Il Centro Sinistra ha perso colpi in seguito ai ripetuti errori di Renzi.

Ed é diviso.

Anche il Movimento Cinque Stelle non brilla a causa dell’incerta gestione nell’amministrazione di molte città.

Non sembra, inoltre, che abbia leader in grado di prenderne efficacemente la guida.

Il Centro Destra potrebbe pertanto accrescere i propri voti ma deve fare i conti con Salvini che teme un accordo Berlusconi- Renzi.

Un colpo di scena, che sconvolgerebbe il panorama politico, potrebbe, forse, venire dall’eventuale ritorno di Enrico Letta nella politica attiva.

Il c.d. “jus soli”

I nostri illuminati governanti intendono concedere ai figli di profughi o immigrati nati in Italia la cittadinanza.

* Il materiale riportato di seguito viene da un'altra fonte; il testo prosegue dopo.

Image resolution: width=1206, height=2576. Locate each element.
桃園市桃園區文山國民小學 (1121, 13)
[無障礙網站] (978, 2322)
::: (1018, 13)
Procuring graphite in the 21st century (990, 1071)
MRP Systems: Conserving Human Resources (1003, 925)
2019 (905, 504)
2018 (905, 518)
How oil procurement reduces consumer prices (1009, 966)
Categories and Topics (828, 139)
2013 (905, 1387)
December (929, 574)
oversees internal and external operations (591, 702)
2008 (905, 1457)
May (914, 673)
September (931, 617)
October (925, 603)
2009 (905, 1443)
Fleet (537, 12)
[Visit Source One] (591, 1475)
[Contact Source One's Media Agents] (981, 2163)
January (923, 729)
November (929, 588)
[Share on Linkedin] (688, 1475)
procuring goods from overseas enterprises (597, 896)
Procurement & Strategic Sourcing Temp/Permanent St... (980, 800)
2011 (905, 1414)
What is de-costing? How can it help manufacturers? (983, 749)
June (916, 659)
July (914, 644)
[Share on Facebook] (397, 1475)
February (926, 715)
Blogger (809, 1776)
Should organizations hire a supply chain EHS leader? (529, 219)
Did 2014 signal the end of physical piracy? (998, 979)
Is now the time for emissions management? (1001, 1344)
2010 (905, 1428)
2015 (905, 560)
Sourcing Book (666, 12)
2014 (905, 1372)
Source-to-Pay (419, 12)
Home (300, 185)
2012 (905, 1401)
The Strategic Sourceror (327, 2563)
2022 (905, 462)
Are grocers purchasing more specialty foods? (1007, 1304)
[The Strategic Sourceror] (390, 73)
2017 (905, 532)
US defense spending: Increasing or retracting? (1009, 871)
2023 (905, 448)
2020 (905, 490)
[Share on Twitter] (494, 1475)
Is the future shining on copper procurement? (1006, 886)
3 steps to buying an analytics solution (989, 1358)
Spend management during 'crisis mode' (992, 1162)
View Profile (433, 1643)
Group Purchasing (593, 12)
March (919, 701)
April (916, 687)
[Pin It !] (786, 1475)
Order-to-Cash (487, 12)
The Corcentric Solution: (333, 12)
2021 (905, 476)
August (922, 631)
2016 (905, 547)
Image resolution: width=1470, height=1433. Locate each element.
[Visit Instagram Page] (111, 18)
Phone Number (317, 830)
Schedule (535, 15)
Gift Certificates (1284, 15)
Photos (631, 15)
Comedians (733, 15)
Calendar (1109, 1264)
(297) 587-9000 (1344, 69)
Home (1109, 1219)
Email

In linea teorica le finalità sembrerebbero valide: favorire l’integrazione, controbilanciare il tasso d’invecchiamento della nostra popolazione e la riduzione delle nascite.

Dato, però, che, conoscendo i “Sinistri”, non credo in toto nella loro buona fede penso che il progetto “de quo” abbia come fine soprattutto quello di distogliere l’attenzione delle masse elettorali dal ” non risolto “problema degli sbarchi e dal grande rischio della trasformazione, in un breve lasso di tempo, della società italiana in un altro territorio a prevalenza islamica e di accattivarsi futuri elettori.

E’ giusto salvare quelli che rischiano la vita in mare o in terra ma occorre esercitare con estrema decisione ogni sforzo in sede internazionale per cercare di eliminare le cause del fenomeno.

E ciò, come abbiamo scritto più volte su questo foglio, è un’impresa fattibile solo “internazionalmente”.

“Semel in anno insanire licet” (Orazio, Saturn.)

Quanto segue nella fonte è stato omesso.